• What you have to do: Repeat, please, exactly the lines from the one that has "Given: Select the HA Failover trigger icon" through the end of the records below, with pictures dropped.

• Records from a data source:
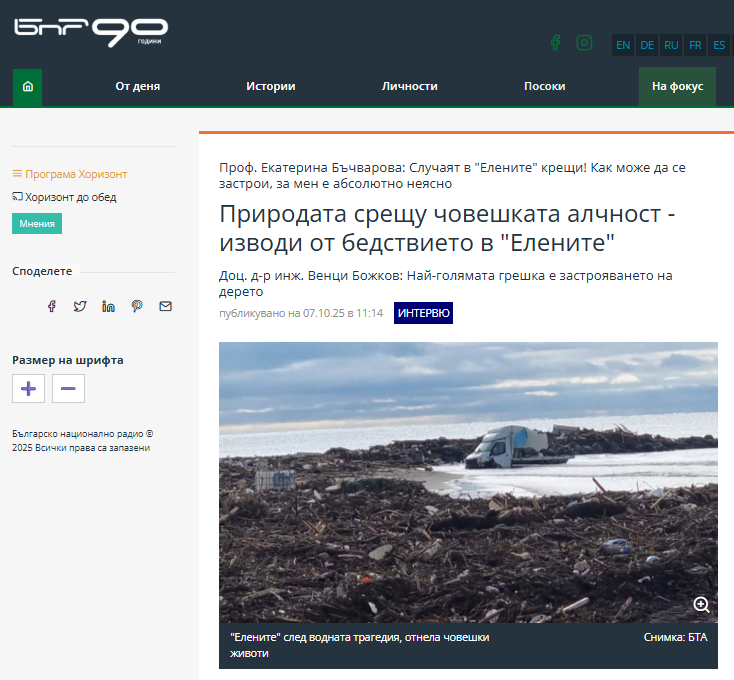This screenshot has width=734, height=680.
Task: Open BNR Facebook page in header
Action: coord(555,43)
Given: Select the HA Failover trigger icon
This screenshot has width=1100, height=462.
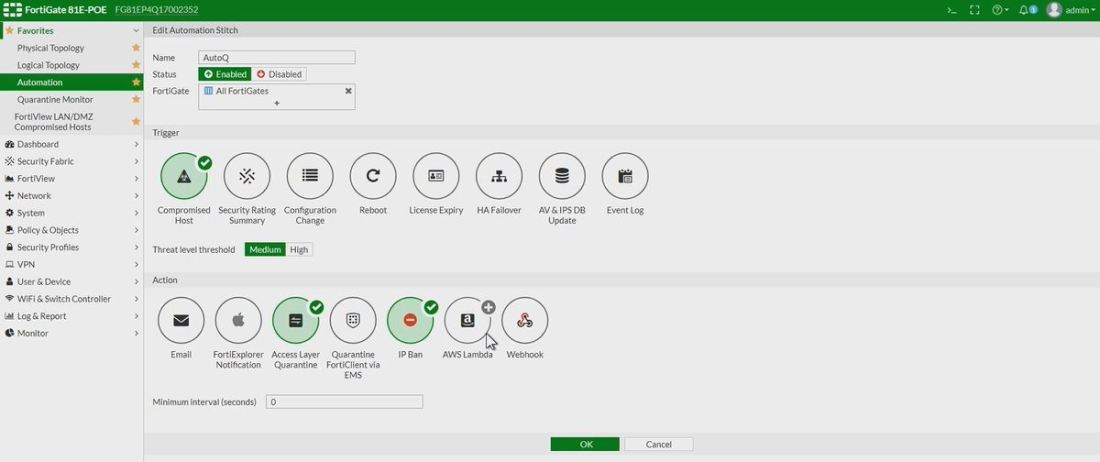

• Expected output:
Given: Select the HA Failover trigger icon
This screenshot has width=1100, height=462.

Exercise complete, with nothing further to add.